Managing Hierarchical Data with MultiIndex
In Pandas, you can use a “MultiIndex” to manage data with multiple levels of row indexes. This is very useful for organizing data with complex structures. For example, you can manage data with a parent-child relationship, such as “Region” and “Branch Name,” in a single DataFrame.
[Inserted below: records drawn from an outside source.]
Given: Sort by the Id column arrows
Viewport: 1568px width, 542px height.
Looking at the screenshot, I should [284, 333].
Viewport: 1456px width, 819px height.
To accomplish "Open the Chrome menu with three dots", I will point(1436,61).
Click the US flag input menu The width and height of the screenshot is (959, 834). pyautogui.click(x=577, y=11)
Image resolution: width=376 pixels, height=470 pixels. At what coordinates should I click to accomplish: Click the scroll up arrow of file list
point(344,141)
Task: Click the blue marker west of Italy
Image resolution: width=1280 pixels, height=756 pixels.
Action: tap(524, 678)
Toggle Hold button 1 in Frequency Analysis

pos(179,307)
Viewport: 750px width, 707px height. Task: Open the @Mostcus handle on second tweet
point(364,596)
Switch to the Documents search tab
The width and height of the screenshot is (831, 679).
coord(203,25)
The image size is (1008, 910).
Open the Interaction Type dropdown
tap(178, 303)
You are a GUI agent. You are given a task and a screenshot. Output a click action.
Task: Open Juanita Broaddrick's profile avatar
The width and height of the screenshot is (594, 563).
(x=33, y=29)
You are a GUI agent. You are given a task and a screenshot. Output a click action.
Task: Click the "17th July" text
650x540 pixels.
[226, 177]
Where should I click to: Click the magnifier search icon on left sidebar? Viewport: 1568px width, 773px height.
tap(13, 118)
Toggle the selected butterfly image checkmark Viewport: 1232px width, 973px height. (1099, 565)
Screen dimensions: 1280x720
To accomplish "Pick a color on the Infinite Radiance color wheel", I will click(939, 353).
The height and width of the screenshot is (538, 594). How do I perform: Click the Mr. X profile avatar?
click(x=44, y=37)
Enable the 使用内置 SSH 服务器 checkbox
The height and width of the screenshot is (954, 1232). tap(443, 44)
Building a DataFrame with a MultiIndex
First, let’s create an index with a two-level structure (Region and Branch) and prepare a DataFrame containing sales and customer count data.
import pandas as pd
# Define index levels (Region, Branch)
index_structure = [
("East", "Store_A"),
("East", "Store_B"),
("West", "Store_C"),
("West", "Store_D"),
("South", "Store_E"),
("South", "Store_F")
]
# Create MultiIndex
m_index = pd.MultiIndex.from_tuples(index_structure, names=["Region", "Branch"])
# Define statistical data (Sales, Customers)
store_stats = {
"Sales_Amount": [850000, 920000, 780000, 880000, 650000, 710000],
"Customer_Count": [450, 510, 390, 480, 320, 350]
}
# Create DataFrame with the index
df = pd.DataFrame(store_stats, index=m_index)
print("--- Created MultiIndex DataFrame ---")
print(df)
How to Extract Data Using loc
For DataFrames with a MultiIndex, you use the loc attribute to extract data from specific levels or rows.
Extracting a Specific Level (First Level)
You can get all data belonging to a category by specifying the label of the first level (top level).
# Extract all data for the "East" region
east_region_data = df.loc["East"]
print("\n--- Extraction result for East region ---")
print(east_region_data)
Extracting a Specific Row (Specifying All Levels)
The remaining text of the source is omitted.